Michielli-Confturismo Veneto: “Settore in caduta verticale”

Il turismo è in caduta verticale in Veneto, ai primi posti tra le regioni più colpite dalle conseguenze del Covid sulle imprese del settore. E quanto emerge dai dati Federalberghi Veneto e confermato dall’analisi di Demoskopika, che registra nella regione l’emorragia più grave legata agli arrivi (mancati) dall’estero: quasi i due terzi della clientela turistica della regione proviene dalla Germania, dall’Austria, dall’Europa dell’Est e del Nord.

“Ribadiamo al governo la nostra istanza di massima attenzione, e alla regione di rimanere al nostro fianco”, ha dichiarato il presidente regionale di Confturismo e di Federalberghi Veneto Marco Michielli. “Lo studio di Demoskopika diramato ieri parla di 9,3 milioni di arrivi e 35,6 milioni di presenze persi tra gennaio e agosto del 2020, quando nel 2019 si era registrato un anno record con 20,2 milioni di arrivi e 71,2 milioni di presenze. Un dato che si riverbera anche nel settore del lavoro, con dati sull’occupazione disastrosi”, ha aggiunto Michielli.

“Su questo fronte il risultato del Veneto, che ha una più forte vocazione al turismo straniero, è più acuto rispetto al nazionale, che (dati del Governo) già registra, da gennaio a maggio, un calo dell’80% delle assunzioni stagionali nei settori turismo e terme, e del 60% per i contratti a tempo determinato”, ha continuato Michielli.

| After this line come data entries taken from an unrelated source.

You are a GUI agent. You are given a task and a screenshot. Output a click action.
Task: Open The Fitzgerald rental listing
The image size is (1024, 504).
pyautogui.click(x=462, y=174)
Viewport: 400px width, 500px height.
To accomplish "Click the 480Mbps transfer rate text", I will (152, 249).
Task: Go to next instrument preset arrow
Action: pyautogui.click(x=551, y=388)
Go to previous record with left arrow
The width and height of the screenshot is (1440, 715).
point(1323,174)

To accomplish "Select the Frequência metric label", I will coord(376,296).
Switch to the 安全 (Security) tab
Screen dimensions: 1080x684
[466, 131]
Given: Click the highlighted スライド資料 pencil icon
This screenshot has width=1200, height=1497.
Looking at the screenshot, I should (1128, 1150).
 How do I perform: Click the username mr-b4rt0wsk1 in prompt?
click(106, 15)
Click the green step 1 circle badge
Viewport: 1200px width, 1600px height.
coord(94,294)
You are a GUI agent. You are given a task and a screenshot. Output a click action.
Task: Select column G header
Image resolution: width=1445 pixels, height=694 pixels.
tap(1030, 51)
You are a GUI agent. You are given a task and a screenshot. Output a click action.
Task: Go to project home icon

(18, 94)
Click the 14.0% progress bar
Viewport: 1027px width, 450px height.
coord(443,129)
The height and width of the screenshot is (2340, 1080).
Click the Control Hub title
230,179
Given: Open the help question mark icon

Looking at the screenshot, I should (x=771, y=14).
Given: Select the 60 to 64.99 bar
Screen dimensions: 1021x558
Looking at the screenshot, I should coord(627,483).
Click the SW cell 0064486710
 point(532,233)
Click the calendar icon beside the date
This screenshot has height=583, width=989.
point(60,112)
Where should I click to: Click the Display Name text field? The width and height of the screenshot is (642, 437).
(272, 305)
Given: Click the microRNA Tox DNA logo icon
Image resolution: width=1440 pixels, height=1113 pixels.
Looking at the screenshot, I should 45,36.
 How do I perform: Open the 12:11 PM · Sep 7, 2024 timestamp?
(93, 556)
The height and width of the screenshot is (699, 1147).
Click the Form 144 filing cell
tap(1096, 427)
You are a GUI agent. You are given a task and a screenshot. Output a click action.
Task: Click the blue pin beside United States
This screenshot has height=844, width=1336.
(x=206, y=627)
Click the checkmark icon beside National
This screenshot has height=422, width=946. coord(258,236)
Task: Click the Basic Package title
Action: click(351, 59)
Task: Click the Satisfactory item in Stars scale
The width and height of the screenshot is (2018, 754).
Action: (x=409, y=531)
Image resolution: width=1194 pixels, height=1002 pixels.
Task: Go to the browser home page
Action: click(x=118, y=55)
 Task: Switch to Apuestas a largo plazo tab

“Siamo a una crisi strutturale con implicazioni sociali che il governo deve affrontare con la massima urgenza”, ha sollecitato Michielli. “Dev’essere riconosciuto il ruolo del turismo e recuperate pienamente le sue potenzialità, soprattutto per ottenere e indirizzare meglio i fondi del Recovery Fund che rappresentano l’ultima possibilità per il rilancio del settore. Ricordo che l’inverno è alle porte e la crisi dei flussi turistici non accenna minimamente ad affievolirsi, complice anche l’andamento dell’epidemia”.